We're staying at a St. Petersburg Air BnB rental in Old Northeast, a funky historical district of red-brick-paved streets, narrow sidewalks overhung with lush tropical foliage, gorgeous old homes and a general air of gentility and grace. Our rental is a one-bedroom unit detached from the owner's two-story home. I am sitting in a blue plastic Adirondack chair on the screened-in patio, next to a pool. A cup of iced coffee rests on a round wire table next to me. The pool glints blue in the occasional sun that peeks through the gray and white cumulonimbus clouds above.
A couple of dramatic thunderstorms have rolled in since we've arrived. Rain pounds, lightning blinks the sky bright, thunder alternately booms and cracks like the snap at the tip of a whip. The forecast calls for more next week. Neither Tim nor I complain; having moved from (until recently) drought-fried California, we're delighted when the sky opens up.
But it's the heat that makes the storms, and this area, interesting. Temperatures have stayed in the mid-to-high eighties; nothing like what we'll see in a month or two, but warm enough for a former Northern Californian.
I've long pledged allegiance to chilly weather. For thirty years I lived in San Francisco, a city famously cooled by fog. More recently, Tim and I lived south of that city, on the Peninsula. I found the dry summer heat there oppressive. I'd grouse to one and all that my body runs warm, so I value cooler climes.

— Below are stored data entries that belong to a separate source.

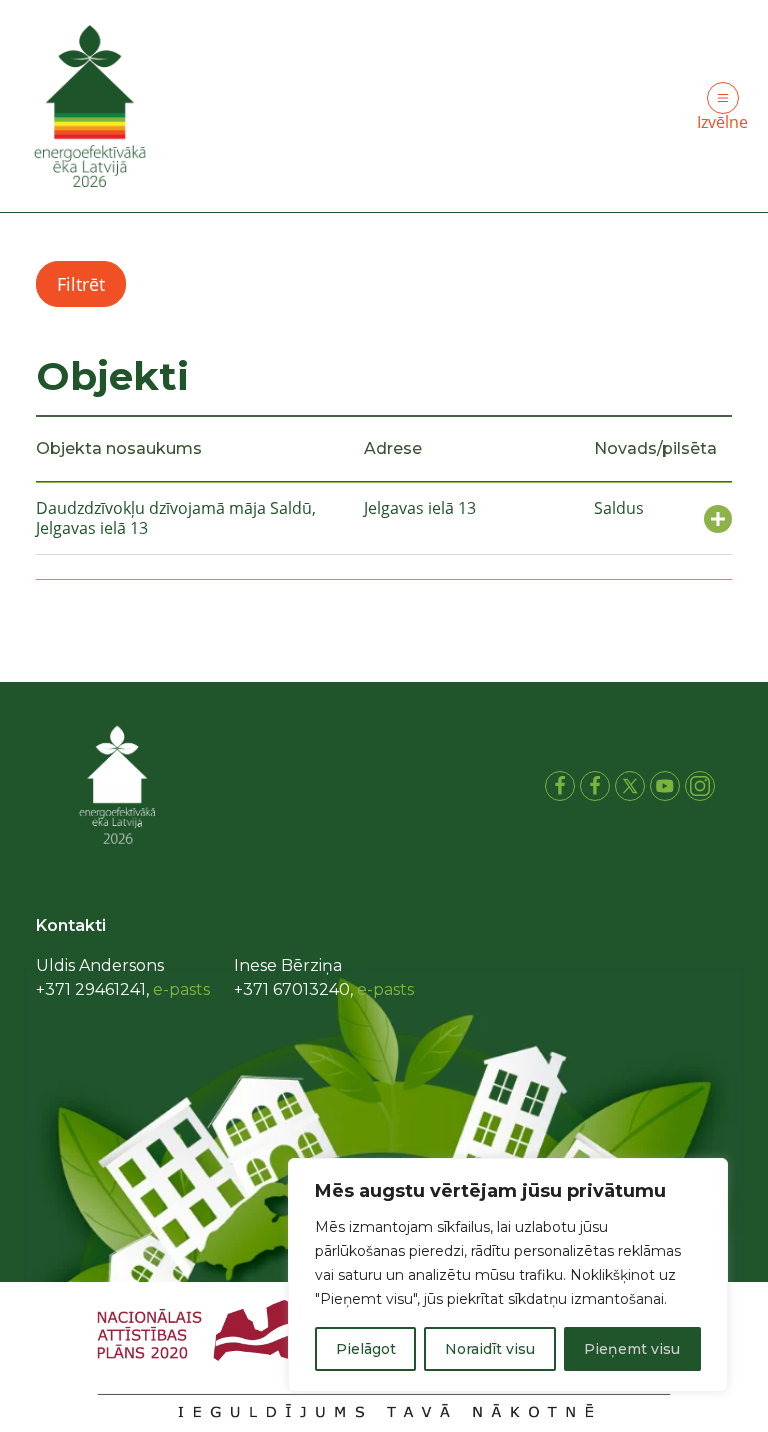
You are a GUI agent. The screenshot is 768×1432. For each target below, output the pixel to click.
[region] (508, 1275)
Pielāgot (366, 1349)
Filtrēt (81, 284)
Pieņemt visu (632, 1349)
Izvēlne (722, 122)
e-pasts (181, 989)
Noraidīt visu (490, 1349)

Life is a master jester, so when it (and academia) placed Tim in grad school in Bradenton (he starts Monday), I just had to laugh. Cooler climes? Ha! But when, a few weeks ago, we visited St. Pete (not, I've been warned, "St. Pete's," which is to this city what "Frisco" is to San Francisco), I was struck by how much I enjoyed the tropical heat. To be sure, it's not the humid heat we'll get at the apex of summer, which may wind up feeling debilitating. (Two different natives have already lamented that we've arrived in the worst part of the year. Summer heat, as one put it, is "brutal.") But it's hotter than what we're used to, and in a different way.
Granted, even this current humid heat can feel slightly stupefying. Not for nothing the hoary cliche of the "sultry South." One tends to move more slowly, an animal response to conserve energy and prevent overheating. As with the physical, so with the mental: the mind tends to slow, too. Suddenly it's enough just to... sit. I've been out here for the past hour. Stunned by the heat, I've been content to gaze lazily at the activity around me.
Outside the screen, not far from me, a series of white pipes enter and exit the mechanisms of the pool's filtration system. Two lizards, one slightly larger than the other, have been resting on one of the pipes for nearly as long as I've been here. The dark-colored, larger one's throat area occasionally puffs out orange-red. The two of them have patiently clung, facing the ground, to a vertical pipe. They, too, appear heat-dazed, but what do I know of local fauna? They could be perfectly comfortable and chatting about dinner plans.
Earlier, a squirrel skittered atop a tall wooden fence beyond the pipes. He appeared surprisingly thin. Tim sensibly posited that the heat precludes the need for extra animal fat. It is also possible that there just ain't enough nuts around here to properly fill him.
Again: what do I know? In addition to relaxing my body, the afternoon heat has turned my mind to mush. I am therefore too lazy to take a stab at searching Wikipedia. And offering a plausible theory is, at the moment, well beyond my evidently diminishing mental capacities.
So, alas, is any ability to think of a snappy finish to this heat-soaked piece. So we'll just leave it at that, as I head into our temporary--and blessedly air-conditioned--home.